Sharing needles isn’t the only way to get HIV. Your risk also increases if you:
- Prepare drugs with a syringe that contains someone else’s infected blood
- Share the water someone else used to clean out their needle and syringe
- Reuse spoons, filters, or containers used to dissolve and heat drugs
- Use the same filter another person used
Injected drugs also make you more likely to take risks such as having unprotected sex. That’s another way you can get HIV.
Sharing needles can also put you in contact with other infections that you can get through blood. These include the liver diseases hepatitis B and hepatitis C .. Tuberculosis. is a respiratory disease but intravenous drug use increases your risk of contracting it.
Ways to Lower Your Risk
One way to protect yourself from HIV is to stop injecting drugs. You can get help for substance use disorder from a doctor, counselor, or community treatment program.
If you can’t stop injecting drugs, don’t share needles. Use a new, clean needle and syringe every time you inject. You can buy new needles at many drugstores without a prescription.
Some communities have syringe programs where you can pick up new needles and syringes and get rid of used ones. Another name for these services is needle exchange programs. Some of these programs also offer other services, such as health screenings and medical care.
If you don’t have access to a new syringe, reduce your risk of HIV by cleaning your syringes before you use them. Follow this three-step process:
- Fill a syringe with clean water, tap or shake it for 30 seconds, and then empty out the water. Repeat this process until the syringe is clear and you can’t see any blood.
- Fill the syringe with bleach, tap or shake it for 30 seconds, and then empty out the bleach.

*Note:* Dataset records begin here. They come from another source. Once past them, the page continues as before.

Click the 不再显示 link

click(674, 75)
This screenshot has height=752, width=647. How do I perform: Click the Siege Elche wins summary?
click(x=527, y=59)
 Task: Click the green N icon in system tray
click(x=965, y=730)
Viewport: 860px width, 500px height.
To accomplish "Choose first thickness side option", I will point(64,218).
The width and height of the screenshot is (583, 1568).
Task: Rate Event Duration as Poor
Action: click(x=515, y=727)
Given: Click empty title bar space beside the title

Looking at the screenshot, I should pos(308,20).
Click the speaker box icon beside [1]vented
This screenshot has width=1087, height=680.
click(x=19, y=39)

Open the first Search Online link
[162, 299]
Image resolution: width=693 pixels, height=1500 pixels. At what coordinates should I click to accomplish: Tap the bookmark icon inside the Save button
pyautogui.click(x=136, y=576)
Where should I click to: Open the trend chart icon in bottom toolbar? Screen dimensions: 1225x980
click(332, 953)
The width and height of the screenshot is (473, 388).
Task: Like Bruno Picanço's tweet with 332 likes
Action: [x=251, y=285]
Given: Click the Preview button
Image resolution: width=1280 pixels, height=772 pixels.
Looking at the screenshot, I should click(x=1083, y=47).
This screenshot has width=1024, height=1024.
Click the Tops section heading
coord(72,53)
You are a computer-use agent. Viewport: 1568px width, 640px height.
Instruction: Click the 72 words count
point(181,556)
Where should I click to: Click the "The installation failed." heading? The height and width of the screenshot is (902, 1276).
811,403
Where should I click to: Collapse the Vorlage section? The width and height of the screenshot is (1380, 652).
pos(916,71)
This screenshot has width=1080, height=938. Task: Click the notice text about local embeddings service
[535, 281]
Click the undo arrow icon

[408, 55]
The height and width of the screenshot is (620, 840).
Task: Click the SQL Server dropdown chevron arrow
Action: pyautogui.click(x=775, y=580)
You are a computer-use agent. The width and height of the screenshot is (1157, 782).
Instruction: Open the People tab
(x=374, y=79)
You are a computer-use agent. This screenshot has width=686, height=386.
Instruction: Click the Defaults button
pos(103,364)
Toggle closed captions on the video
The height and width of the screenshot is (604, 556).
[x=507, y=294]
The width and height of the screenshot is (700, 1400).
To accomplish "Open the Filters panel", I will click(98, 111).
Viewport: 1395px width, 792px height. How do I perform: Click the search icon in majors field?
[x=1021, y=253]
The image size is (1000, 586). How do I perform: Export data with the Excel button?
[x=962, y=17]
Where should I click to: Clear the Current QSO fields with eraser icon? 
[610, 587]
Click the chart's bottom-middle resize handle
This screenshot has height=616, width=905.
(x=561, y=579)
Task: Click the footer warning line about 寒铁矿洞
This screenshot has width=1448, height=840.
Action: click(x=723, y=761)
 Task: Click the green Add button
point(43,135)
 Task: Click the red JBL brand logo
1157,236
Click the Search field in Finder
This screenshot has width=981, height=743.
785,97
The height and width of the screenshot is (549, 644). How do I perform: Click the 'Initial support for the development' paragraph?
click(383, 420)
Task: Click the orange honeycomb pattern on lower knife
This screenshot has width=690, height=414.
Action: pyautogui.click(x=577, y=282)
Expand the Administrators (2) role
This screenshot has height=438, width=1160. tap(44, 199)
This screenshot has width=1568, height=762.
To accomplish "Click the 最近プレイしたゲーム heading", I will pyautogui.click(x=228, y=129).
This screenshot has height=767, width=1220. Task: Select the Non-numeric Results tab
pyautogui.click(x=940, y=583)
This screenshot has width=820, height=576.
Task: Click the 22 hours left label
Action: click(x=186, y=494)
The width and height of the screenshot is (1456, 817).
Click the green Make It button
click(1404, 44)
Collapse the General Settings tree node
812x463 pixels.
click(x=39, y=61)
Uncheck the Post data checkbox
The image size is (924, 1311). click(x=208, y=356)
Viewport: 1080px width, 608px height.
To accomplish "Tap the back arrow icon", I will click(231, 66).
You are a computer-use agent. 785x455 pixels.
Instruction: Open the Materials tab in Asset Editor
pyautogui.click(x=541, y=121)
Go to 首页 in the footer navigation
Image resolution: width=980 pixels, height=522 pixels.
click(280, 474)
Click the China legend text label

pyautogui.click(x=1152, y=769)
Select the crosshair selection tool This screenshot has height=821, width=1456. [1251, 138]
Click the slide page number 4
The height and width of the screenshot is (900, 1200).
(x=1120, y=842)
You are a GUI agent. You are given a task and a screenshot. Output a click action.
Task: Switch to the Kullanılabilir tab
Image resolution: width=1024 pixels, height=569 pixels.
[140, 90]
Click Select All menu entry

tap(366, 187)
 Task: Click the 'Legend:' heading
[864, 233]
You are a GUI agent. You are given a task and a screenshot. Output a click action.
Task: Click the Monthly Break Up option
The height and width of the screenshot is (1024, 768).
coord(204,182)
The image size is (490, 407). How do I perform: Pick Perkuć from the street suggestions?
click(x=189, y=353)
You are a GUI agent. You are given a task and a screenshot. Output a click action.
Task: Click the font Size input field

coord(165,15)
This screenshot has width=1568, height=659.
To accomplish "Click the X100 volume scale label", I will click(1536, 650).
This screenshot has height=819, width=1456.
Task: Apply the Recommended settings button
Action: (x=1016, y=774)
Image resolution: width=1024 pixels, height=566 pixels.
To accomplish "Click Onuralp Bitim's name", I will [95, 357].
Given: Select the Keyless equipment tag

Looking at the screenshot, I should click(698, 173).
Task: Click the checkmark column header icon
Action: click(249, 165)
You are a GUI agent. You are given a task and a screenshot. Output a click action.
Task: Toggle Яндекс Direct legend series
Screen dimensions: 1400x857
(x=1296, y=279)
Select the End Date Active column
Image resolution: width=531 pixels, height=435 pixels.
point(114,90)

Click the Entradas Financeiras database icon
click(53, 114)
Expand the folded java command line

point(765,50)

- Fill the syringe with clean water, tap or shake it for 30 seconds, and then empty out the water.
Another way to protect yourself is with pre-exposure prophylaxis (PrEP). PrEP is a pill you take once a day to prevent getting HIV from needles or sex. Ask your doctor if PrEP is right for you.
It’s important to know that using drugs can lead to other risky behaviors, such as unprotected sex. You can lower your risk of HIV by using a condom every time you have sex.
What to Do if You Think You’ve Been Exposed
Go to a hospital or health clinic as soon as you can. The health care provider will give you an HIV test and decide whether you should take an emergency medicine called PEP, or post-exposure prophylaxis.
In people who are HIV-negative, PEP prevents the virus from causing infection and spreading. But you must start PEP within 72 hours (3 days) of when you’re exposed to the virus for it to work. And you’ll need to keep taking the medicine for 28 days.